Segment Start: INPUT MATERIAL

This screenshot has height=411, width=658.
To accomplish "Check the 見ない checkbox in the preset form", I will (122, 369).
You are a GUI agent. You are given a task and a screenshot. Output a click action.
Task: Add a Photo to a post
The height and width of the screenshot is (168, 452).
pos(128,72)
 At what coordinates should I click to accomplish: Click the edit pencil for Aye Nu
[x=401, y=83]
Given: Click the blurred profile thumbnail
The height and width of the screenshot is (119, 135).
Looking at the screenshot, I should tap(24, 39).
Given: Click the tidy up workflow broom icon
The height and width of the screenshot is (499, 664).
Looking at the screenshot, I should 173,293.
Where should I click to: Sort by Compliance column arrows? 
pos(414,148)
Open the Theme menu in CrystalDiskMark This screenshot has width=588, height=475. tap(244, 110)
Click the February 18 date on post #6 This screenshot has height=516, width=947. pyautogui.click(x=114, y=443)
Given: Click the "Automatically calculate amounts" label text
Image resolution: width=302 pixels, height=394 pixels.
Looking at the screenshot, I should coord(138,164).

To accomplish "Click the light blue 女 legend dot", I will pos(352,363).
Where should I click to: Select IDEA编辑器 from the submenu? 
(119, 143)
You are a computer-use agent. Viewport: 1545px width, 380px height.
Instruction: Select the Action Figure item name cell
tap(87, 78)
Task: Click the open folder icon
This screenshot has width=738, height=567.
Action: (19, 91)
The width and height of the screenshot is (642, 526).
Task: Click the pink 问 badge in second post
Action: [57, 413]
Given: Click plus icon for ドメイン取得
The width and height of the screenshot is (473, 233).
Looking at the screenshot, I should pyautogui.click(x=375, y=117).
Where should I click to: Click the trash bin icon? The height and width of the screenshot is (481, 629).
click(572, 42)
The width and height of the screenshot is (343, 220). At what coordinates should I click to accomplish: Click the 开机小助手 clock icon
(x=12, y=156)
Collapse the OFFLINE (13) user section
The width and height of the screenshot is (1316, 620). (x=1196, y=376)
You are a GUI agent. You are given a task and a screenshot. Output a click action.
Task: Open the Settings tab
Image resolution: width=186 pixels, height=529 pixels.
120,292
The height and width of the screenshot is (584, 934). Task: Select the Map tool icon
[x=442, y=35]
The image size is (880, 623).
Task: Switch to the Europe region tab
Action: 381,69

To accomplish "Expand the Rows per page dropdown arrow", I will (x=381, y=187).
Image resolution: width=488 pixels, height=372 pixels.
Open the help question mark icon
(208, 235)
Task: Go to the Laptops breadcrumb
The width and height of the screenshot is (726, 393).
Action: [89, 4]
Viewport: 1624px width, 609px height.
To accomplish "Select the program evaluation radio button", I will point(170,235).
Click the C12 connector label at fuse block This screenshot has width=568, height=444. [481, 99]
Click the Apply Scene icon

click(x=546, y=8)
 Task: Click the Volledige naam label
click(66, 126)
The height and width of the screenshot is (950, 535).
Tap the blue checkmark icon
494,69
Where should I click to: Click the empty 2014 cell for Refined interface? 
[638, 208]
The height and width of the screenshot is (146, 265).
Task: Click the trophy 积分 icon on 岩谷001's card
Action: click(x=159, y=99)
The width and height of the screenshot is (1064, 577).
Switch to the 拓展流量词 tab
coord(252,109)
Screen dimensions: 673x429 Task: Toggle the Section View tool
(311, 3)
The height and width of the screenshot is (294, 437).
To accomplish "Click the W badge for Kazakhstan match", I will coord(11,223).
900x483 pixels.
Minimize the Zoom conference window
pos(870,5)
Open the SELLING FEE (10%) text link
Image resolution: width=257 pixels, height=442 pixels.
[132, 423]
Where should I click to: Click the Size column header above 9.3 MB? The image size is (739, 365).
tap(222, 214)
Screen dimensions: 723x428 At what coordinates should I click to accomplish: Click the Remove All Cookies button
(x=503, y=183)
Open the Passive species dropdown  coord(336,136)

Segment End: INPUT MATERIAL

**THE TASK:** Lines holding the string "dropdown": find them in the listing above and copy each one.

**RESULT:**
To accomplish "Expand the Rows per page dropdown arrow", I will (x=381, y=187).
Open the Passive species dropdown  coord(336,136)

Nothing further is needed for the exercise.